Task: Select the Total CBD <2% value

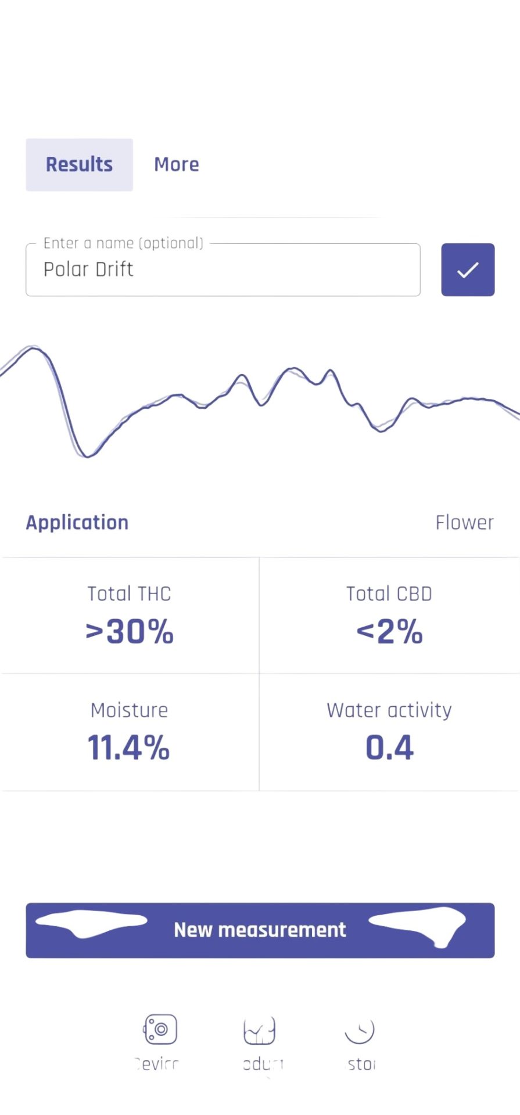Action: point(389,631)
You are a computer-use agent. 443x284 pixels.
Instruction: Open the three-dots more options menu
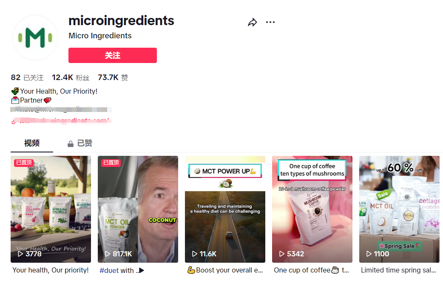point(270,23)
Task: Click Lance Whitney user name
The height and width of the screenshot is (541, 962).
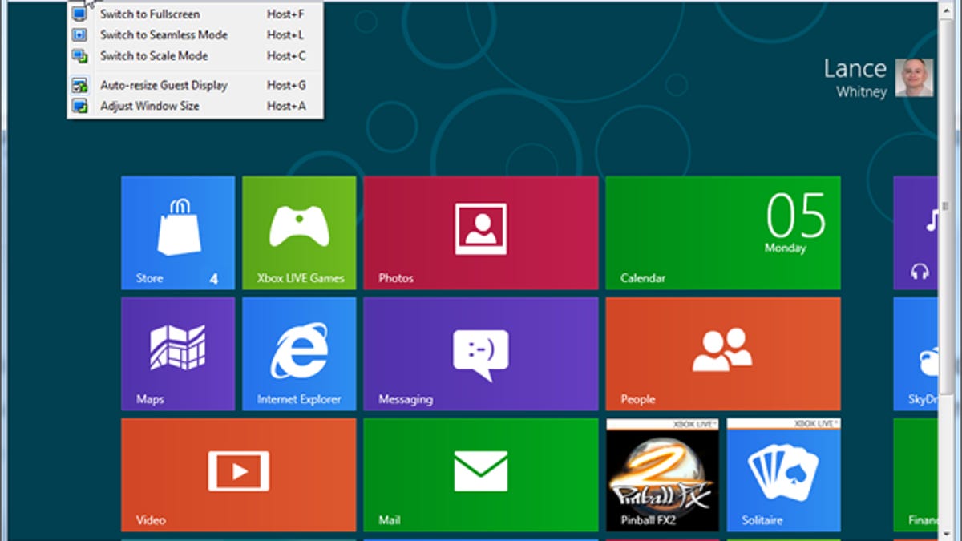Action: (x=855, y=77)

Aim of the task: Nothing but the lines from the one containing "Task: Click Lance Whitney user name" through the end of the listing is to be output, and those lines are to be output exactly, pictures excluded.

Answer below:
Task: Click Lance Whitney user name
The height and width of the screenshot is (541, 962).
Action: (x=855, y=77)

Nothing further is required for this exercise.